>> START Listing
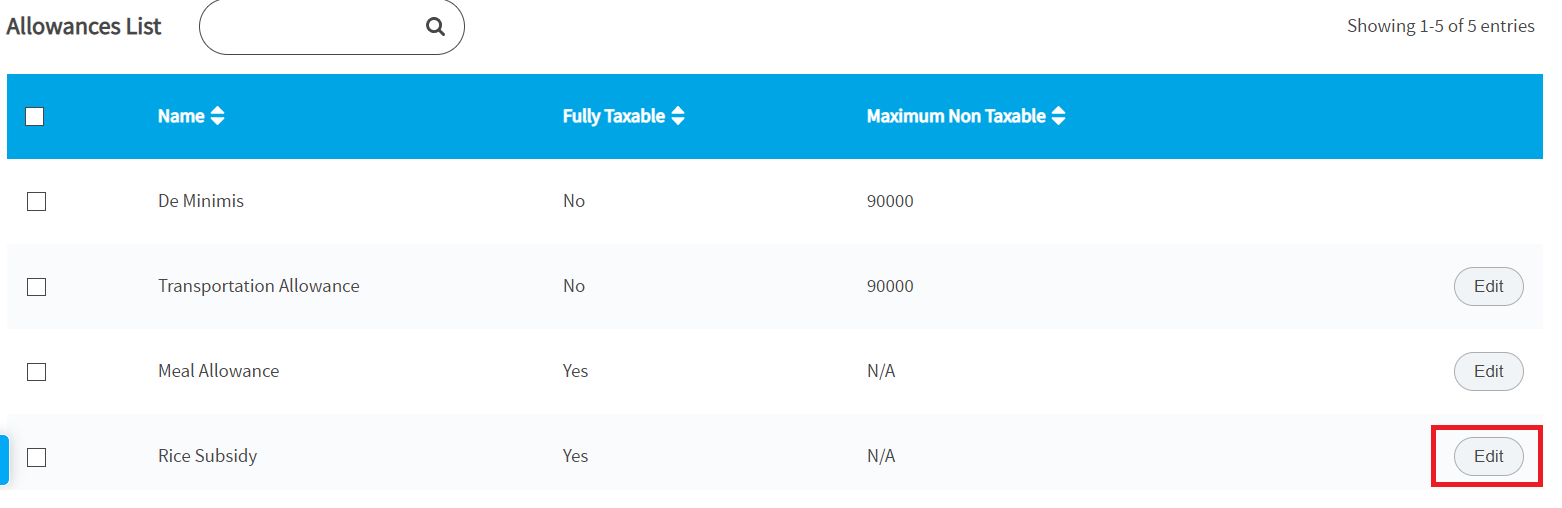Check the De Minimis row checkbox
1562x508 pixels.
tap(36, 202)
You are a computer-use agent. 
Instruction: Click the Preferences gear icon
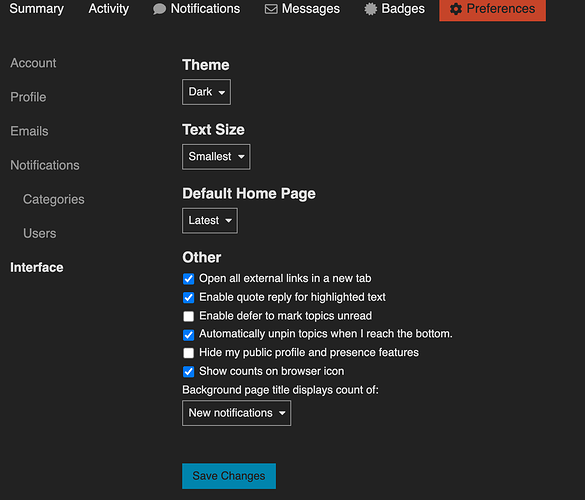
>> END Listing
*Your task*:
Render each line of the records above as a Markdown table with two columns, Number and Text, numbering the rows in order and skipping any blank lines. Leave the pictures out of the table.

*Response*:
| Number | Text |
|---|---|
| 1 | Check the De Minimis row checkbox |
| 2 | 1562x508 pixels. |
| 3 | tap(36, 202) |
| 4 | You are a computer-use agent.  |
| 5 | Instruction: Click the Preferences gear icon |